• Action item
All lines in the records that carry the string "agent" are to be shown.

Stored data entries
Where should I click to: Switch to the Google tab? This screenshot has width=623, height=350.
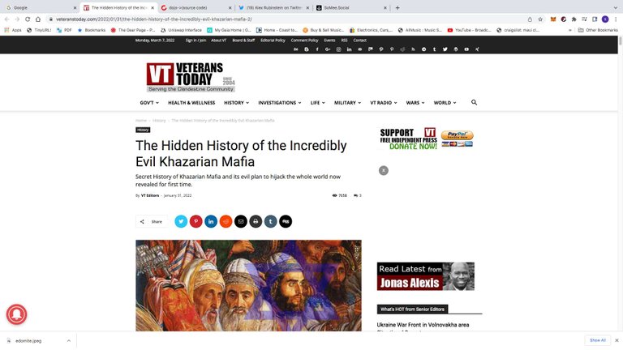(40, 7)
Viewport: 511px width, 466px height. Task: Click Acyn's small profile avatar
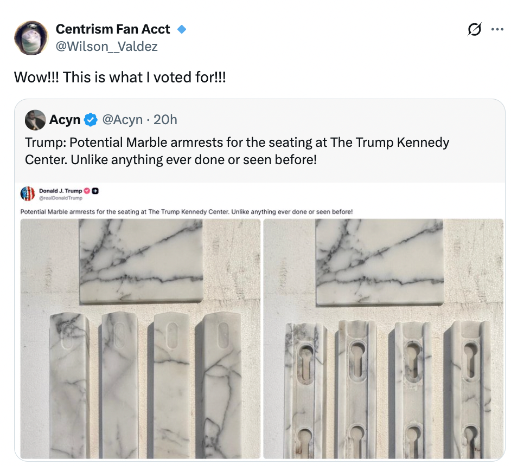tap(36, 120)
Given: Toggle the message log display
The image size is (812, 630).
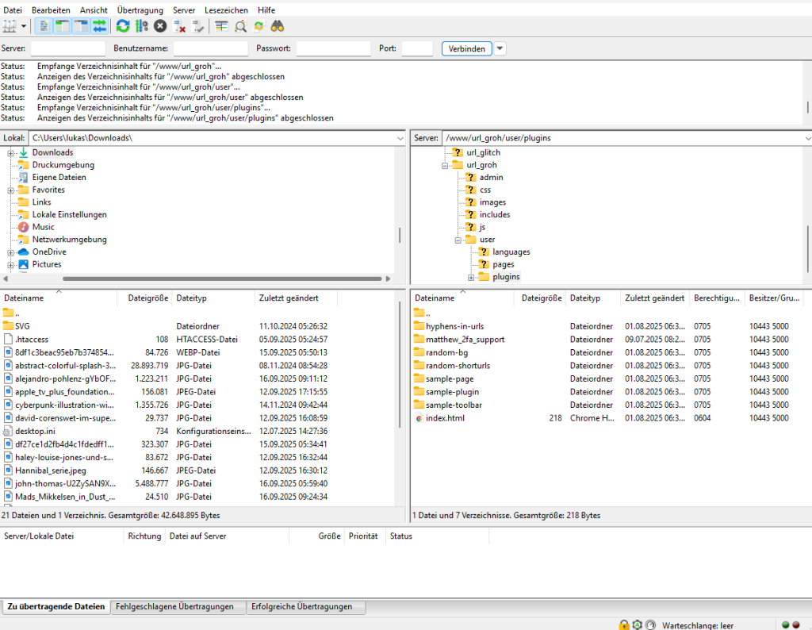Looking at the screenshot, I should pos(44,26).
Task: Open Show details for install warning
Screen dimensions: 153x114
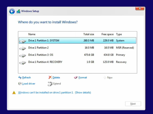Action: tap(83, 93)
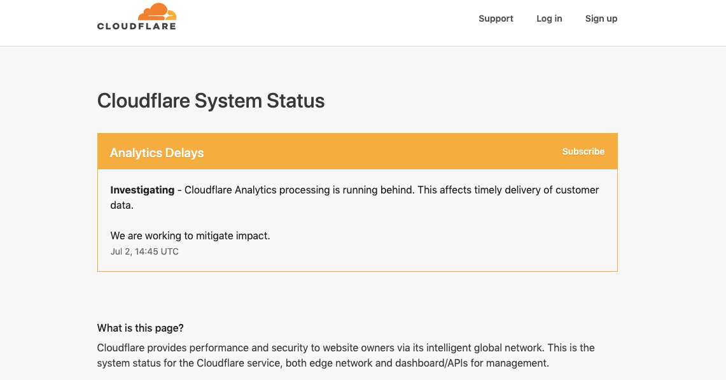Screen dimensions: 726x380
Task: Open the Sign up link
Action: click(x=601, y=18)
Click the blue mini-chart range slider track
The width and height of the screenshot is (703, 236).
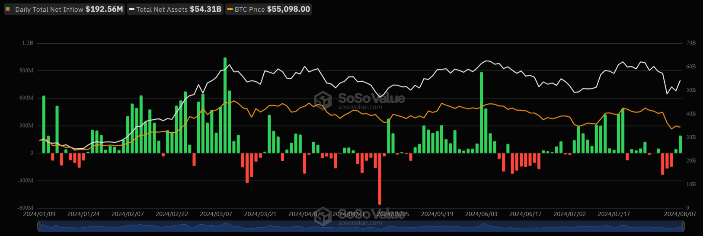[x=259, y=226]
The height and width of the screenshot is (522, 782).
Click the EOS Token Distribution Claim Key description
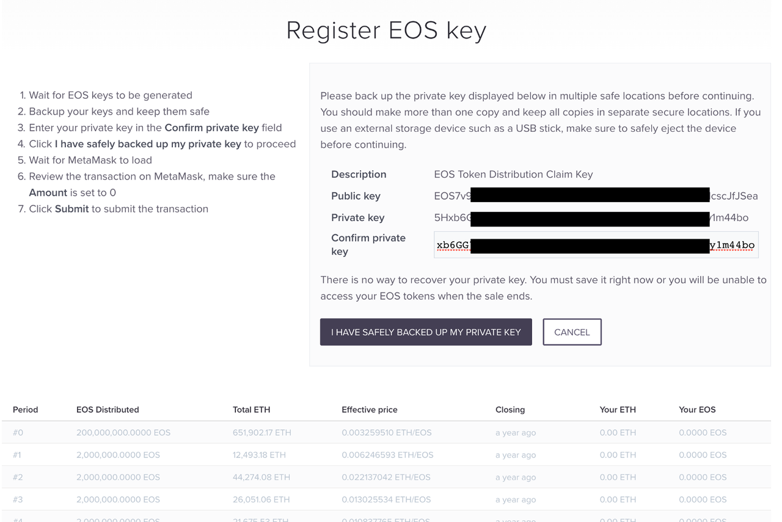pos(513,175)
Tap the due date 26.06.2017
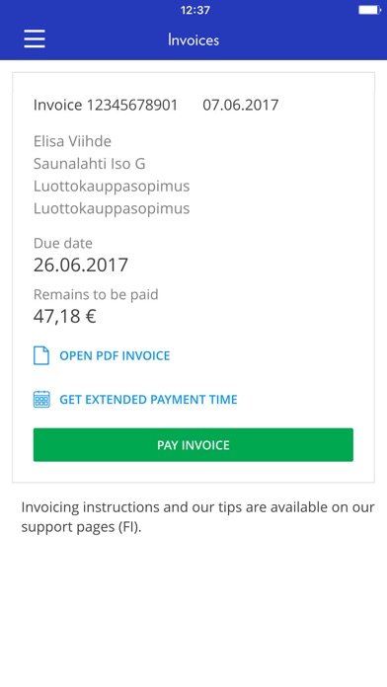The width and height of the screenshot is (387, 687). click(81, 266)
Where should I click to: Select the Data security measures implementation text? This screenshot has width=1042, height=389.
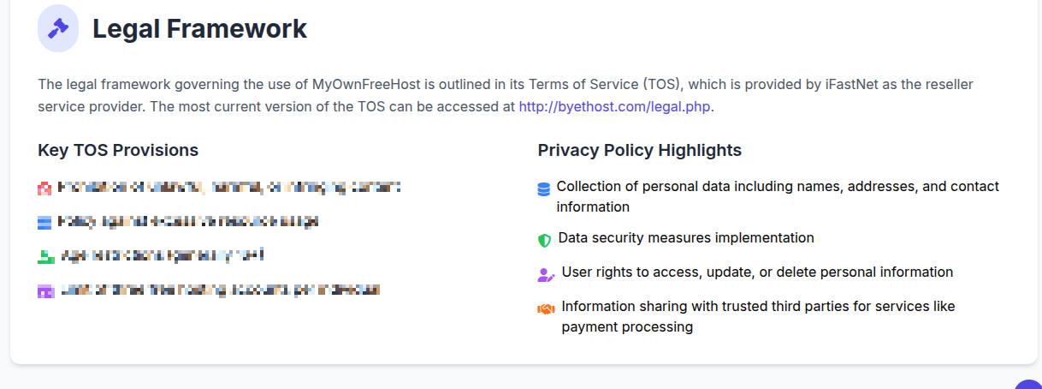point(686,237)
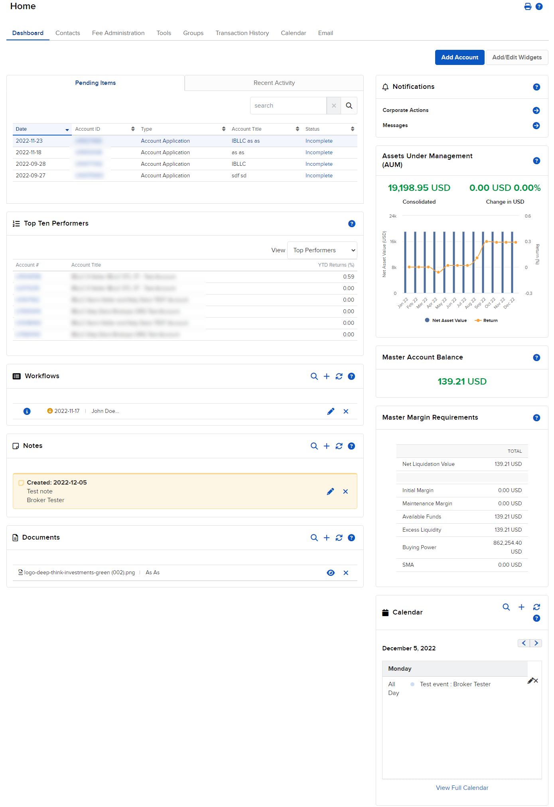Add a new calendar event

[521, 607]
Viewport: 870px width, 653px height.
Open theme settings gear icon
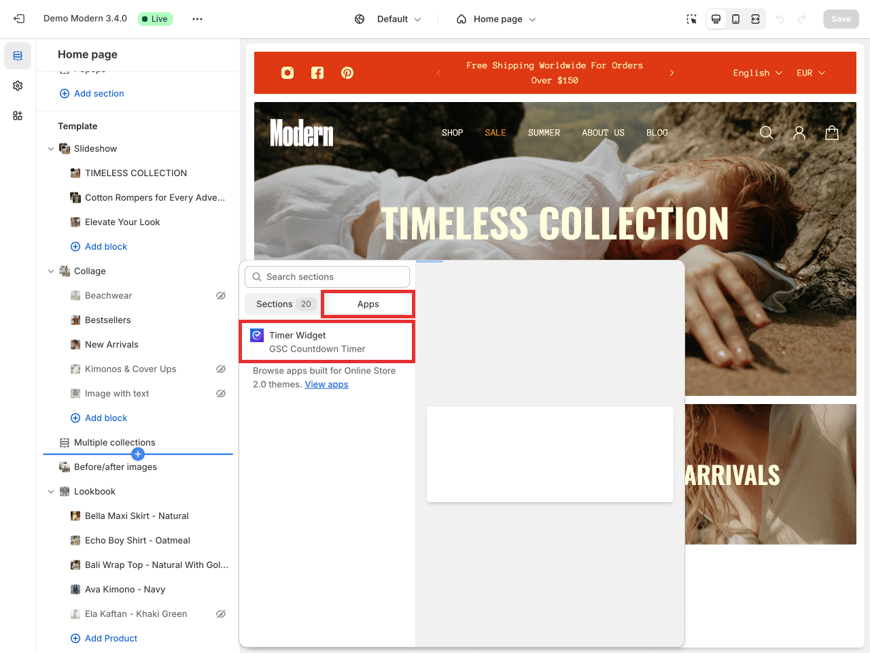[x=18, y=86]
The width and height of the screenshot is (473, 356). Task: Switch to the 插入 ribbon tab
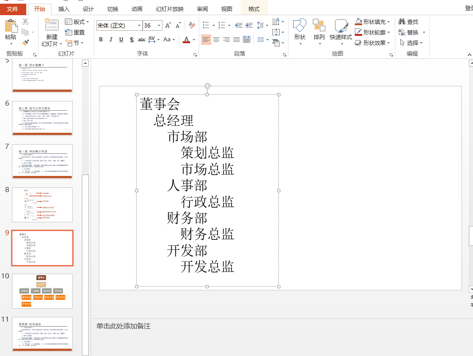click(63, 8)
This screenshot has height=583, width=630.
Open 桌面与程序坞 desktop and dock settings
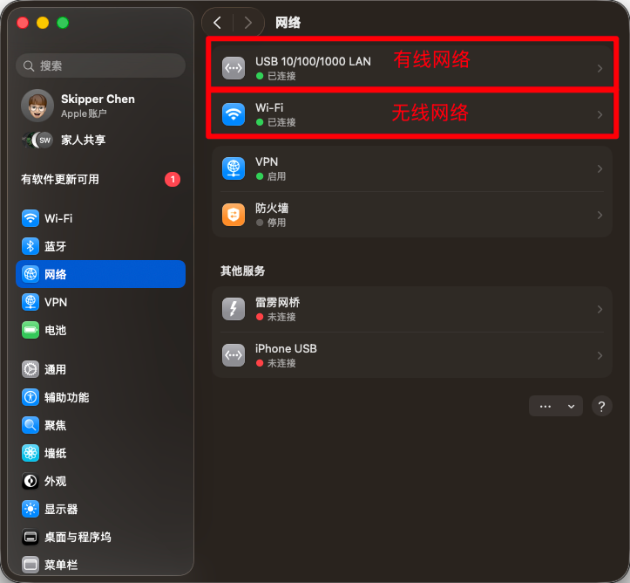click(100, 537)
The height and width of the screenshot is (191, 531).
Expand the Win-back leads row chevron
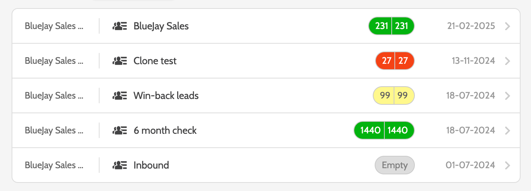coord(507,96)
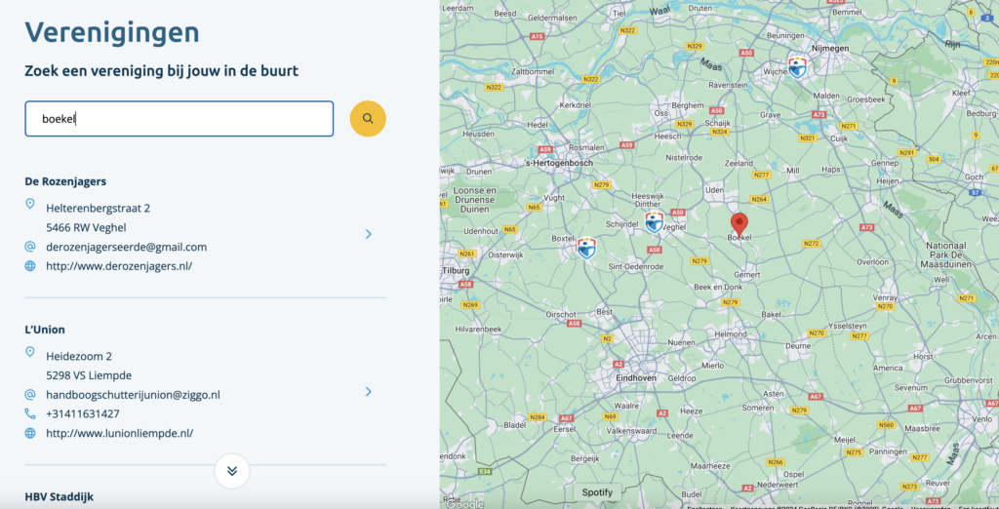Open the http://www.lunionliempde.nl/ website link

(120, 433)
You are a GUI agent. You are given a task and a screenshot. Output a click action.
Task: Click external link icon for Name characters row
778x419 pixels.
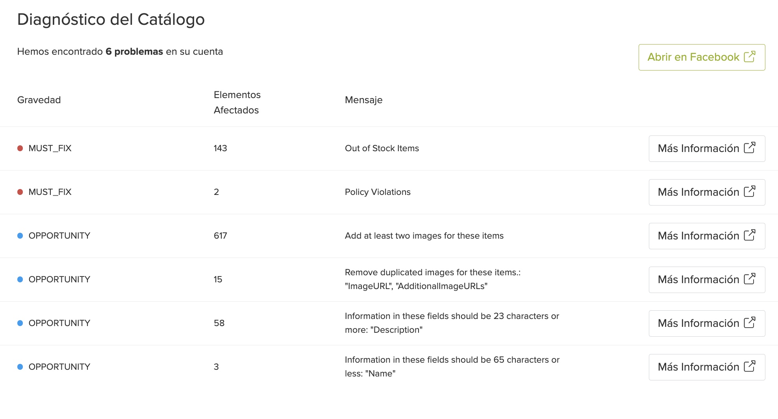(750, 367)
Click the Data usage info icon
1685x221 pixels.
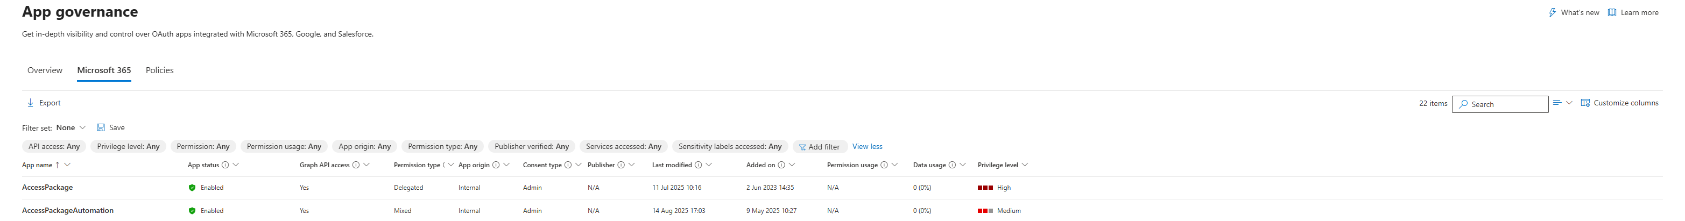[x=952, y=165]
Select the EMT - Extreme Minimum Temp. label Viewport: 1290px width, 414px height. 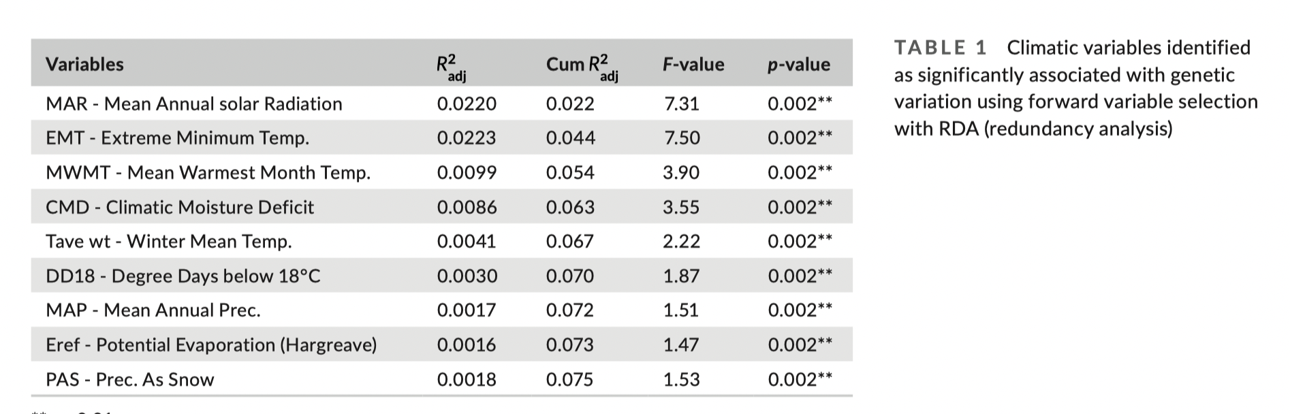tap(177, 138)
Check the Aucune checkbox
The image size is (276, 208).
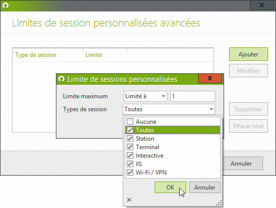(x=130, y=121)
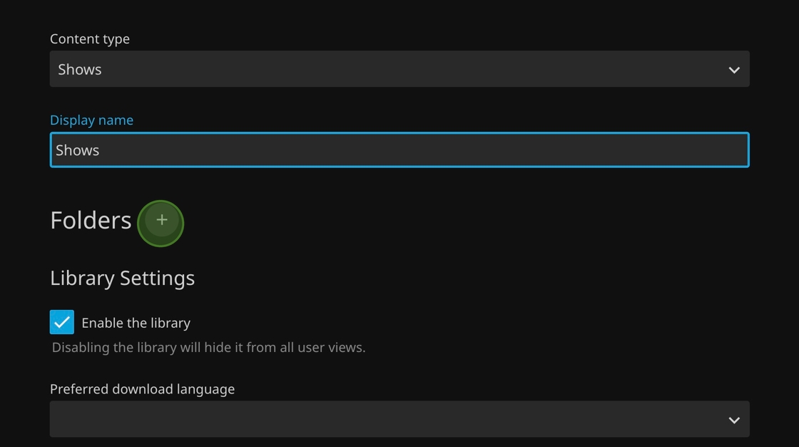Click the Preferred download language chevron arrow
The image size is (799, 447).
click(x=734, y=420)
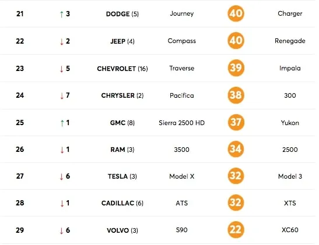Click the XC60 model in Volvo row
319x245 pixels.
pos(290,230)
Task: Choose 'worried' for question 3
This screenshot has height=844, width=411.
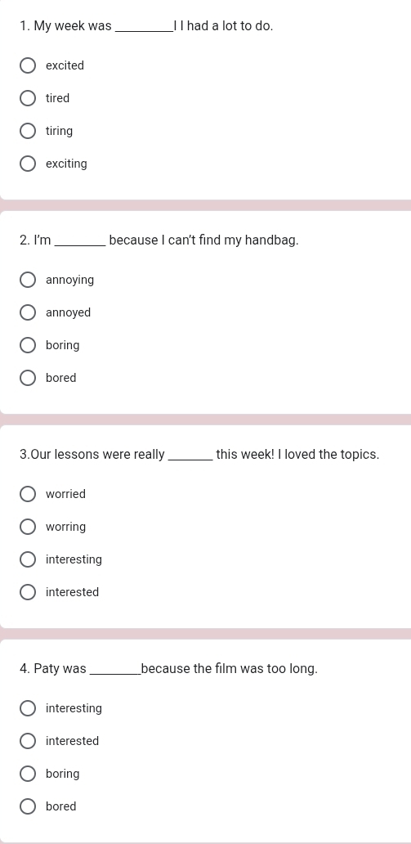Action: [28, 494]
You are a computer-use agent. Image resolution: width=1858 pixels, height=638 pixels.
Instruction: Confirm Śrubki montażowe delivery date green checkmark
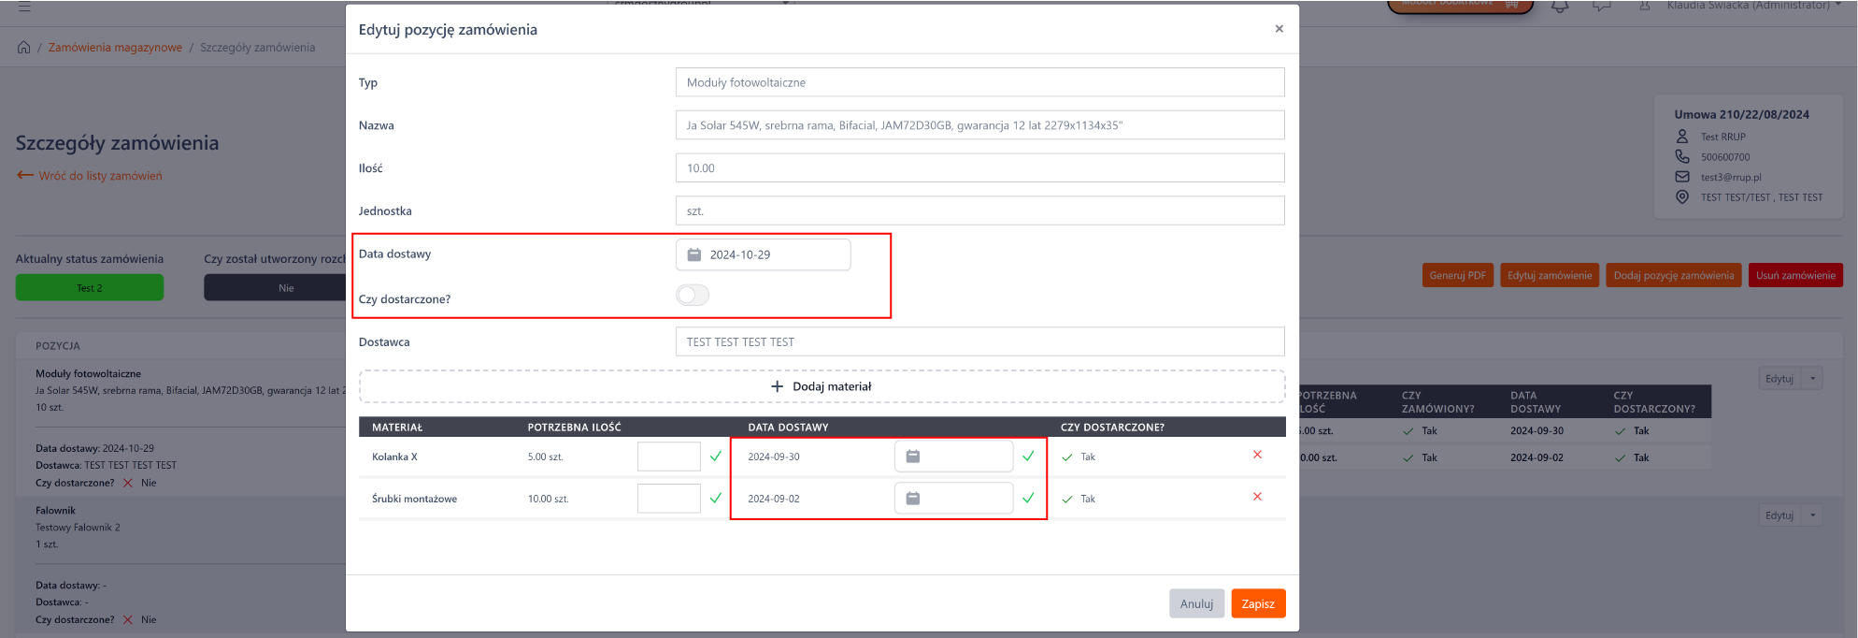click(x=1028, y=499)
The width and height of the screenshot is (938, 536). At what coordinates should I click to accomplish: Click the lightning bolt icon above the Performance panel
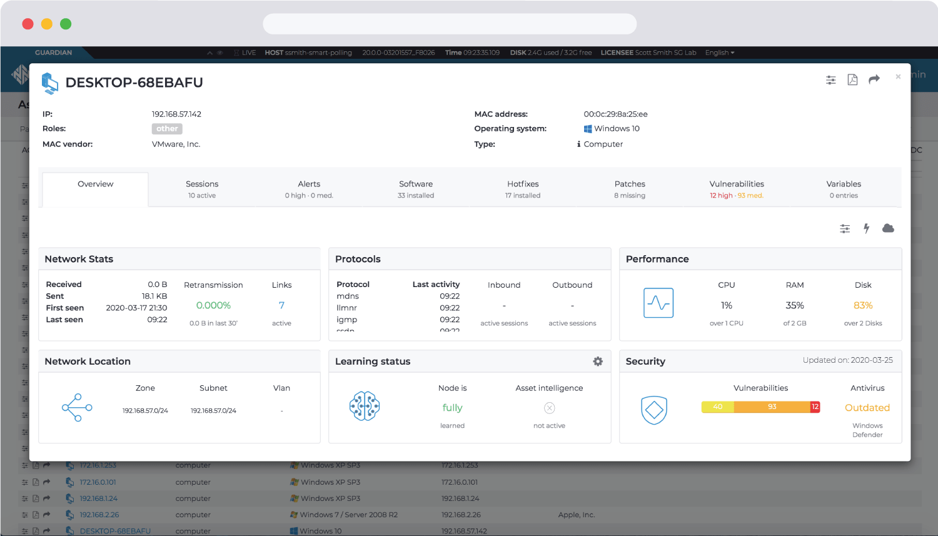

• Result of the task
You are a GUI agent. You are given a task and a screenshot. Output a click action.
You are a computer-use agent. Image resolution: width=1858 pixels, height=638 pixels.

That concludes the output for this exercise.